You might limit what that processes with a $regex to match:
db.collection.find({
"$and": [
{ "category": /^\s+/ },
{ "category": /\s+$/ }
]
})
Or even as pure $regex without the use of $and which you only need in MongoDB where multiple conditions would be applied to the same field. Otherwise $and is implicit to all arguments:
db.collection.find({ "category": /^\s+|\s+$/ })
Which restricts the matched documents to process to only those with leading or trailing white-space.

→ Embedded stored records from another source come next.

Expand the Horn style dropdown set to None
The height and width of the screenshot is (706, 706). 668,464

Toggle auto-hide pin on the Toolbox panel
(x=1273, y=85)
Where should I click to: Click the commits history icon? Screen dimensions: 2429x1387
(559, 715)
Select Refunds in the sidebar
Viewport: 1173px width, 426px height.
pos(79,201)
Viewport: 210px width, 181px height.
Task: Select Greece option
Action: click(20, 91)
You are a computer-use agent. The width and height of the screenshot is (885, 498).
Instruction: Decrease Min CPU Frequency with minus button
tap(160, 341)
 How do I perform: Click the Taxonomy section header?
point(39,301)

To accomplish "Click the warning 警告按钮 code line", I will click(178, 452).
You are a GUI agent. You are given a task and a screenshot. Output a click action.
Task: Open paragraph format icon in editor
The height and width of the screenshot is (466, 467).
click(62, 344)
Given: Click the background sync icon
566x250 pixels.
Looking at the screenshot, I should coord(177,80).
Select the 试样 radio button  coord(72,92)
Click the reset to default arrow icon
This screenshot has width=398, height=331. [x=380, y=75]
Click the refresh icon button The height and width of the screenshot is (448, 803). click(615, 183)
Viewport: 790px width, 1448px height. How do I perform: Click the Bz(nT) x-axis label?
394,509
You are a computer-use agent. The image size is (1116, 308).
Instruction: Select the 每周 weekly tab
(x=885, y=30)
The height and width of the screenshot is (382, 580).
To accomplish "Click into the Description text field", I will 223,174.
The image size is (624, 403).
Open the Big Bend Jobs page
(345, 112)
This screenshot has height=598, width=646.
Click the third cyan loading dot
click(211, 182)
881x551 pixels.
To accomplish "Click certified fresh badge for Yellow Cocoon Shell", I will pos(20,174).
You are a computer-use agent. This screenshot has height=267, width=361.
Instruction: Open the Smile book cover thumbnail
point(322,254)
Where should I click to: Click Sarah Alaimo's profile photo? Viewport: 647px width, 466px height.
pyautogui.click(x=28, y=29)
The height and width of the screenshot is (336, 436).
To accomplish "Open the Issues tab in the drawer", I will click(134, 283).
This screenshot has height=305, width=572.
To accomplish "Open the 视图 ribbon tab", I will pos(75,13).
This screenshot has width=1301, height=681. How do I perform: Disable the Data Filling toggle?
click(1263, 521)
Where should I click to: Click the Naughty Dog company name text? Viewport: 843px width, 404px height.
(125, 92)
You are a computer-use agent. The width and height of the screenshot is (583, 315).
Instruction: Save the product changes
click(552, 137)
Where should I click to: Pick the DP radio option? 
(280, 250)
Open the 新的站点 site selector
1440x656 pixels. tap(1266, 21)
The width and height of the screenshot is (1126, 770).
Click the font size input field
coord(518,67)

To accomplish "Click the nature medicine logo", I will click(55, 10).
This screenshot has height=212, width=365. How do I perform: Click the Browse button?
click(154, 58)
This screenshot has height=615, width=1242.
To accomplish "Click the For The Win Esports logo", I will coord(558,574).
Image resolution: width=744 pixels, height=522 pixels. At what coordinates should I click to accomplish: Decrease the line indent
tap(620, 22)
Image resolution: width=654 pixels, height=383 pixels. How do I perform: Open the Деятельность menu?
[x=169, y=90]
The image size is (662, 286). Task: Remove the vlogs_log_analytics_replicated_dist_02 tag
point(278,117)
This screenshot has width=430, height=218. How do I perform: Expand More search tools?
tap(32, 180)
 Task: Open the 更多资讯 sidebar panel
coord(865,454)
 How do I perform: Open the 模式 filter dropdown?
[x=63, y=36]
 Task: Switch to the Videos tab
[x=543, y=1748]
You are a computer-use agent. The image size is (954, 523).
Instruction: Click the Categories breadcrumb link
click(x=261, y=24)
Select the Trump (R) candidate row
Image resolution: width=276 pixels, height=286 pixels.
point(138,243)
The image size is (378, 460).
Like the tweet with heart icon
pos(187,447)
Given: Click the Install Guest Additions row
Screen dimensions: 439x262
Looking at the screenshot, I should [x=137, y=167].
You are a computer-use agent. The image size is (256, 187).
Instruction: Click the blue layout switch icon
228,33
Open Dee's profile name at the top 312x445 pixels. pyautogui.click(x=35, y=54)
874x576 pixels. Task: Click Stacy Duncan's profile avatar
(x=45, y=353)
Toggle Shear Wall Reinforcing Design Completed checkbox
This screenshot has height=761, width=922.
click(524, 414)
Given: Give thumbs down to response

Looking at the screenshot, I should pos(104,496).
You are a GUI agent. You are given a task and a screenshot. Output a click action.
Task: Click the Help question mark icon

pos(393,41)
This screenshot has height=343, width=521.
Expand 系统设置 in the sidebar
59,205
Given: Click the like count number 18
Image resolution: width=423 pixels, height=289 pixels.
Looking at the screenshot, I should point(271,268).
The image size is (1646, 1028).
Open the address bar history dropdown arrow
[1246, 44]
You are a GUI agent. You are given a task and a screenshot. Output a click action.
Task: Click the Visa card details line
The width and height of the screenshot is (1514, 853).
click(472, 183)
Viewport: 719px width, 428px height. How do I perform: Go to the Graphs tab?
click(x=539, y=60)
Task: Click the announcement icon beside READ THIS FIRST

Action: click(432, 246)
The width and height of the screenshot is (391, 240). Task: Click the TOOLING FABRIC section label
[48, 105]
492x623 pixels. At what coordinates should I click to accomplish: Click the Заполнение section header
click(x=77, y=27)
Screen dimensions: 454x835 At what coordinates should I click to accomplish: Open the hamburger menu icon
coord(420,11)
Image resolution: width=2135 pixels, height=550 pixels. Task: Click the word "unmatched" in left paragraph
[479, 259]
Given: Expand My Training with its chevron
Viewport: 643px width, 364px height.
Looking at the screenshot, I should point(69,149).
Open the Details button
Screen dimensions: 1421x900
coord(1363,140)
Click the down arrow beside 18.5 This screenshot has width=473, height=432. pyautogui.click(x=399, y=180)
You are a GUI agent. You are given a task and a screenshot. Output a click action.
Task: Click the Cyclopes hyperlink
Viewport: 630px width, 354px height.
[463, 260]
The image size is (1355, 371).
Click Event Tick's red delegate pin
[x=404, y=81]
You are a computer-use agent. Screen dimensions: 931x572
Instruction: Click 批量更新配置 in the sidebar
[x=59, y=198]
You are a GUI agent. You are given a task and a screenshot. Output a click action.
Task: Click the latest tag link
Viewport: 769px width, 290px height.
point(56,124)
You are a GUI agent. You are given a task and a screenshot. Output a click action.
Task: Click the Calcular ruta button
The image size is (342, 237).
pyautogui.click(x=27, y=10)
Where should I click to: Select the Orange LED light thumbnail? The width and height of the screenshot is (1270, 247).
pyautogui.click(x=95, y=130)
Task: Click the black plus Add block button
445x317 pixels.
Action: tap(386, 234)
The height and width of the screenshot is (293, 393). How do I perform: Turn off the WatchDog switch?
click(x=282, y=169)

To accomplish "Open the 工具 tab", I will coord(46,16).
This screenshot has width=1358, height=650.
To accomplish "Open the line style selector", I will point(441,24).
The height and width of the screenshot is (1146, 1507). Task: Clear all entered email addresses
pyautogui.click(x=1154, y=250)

If you are worried about the number of documents to look, bulk updating should help if you have MongoDB 2.6 or greater available:
var batch = [];
db.collection.find({ "category": /^\s+|\s+$/ },{ "category": 1 }).forEach(
function(doc) {
batch.push({
"q": { "_id": doc._id },
"u": { "$set": { "category": doc.catetgory.trim() } }
});
if ( batch.length % 1000 == 0 ) {
db.runCommand("update", batch);
batch = [];
}
}
);
if ( batch.length > 0 )
db.runCommand("update", batch);
Or even with the bulk operations API for MongoDB 2.6 and above:
var counter = 0;
var bulk = db.collection.initializeOrderedBulkOp();
db.collection.find({ "category": /^\s+|\s+$/ },{ "category": 1}).forEach(
function(doc) {
bulk.find({ "_id": doc._id }).update({
"$set": { "category": doc.category.trim() }
});
counter = counter + 1;
if ( counter % 1000 == 0 ) {
bulk.execute();
bulk = db.collection.initializeOrderedBulkOp();
}
}
);
if ( counter > 1 )
bulk.execute();
Best done with bulkWrite() for modern API's which uses the Bulk Operations API ( technically everything does now ) but actually in a way that is safely regressive with older versions of MongoDB. Though in all honesty that would mean prior to MongoDB 2.6 and you would be well out of coverage for official support options using such a version. The coding is somewhat cleaner for this:
var batch = [];
db.collection.find({ "category": /^\s+|\s+$/ },{ "category": 1}).forEach(
function(doc) {
batch.push({
"updateOne": {
"filter": { "_id": doc._id },
"update": { "$set": { "category": doc.category.trim() } }
}
});
if ( batch.legth % 1000 == 0 ) {
db.collection.bulkWrite(batch);
batch = [];
}
}
);
if ( batch.length > 0 ) {
db.collection.bulkWrite(batch);
batch = [];
}
Which all only send operations to the server once per 1000 documents, or as many modifications as you can fit under the 64MB BSON limit.
As just a few ways to approach the problem. Or update your CSV file first before importing.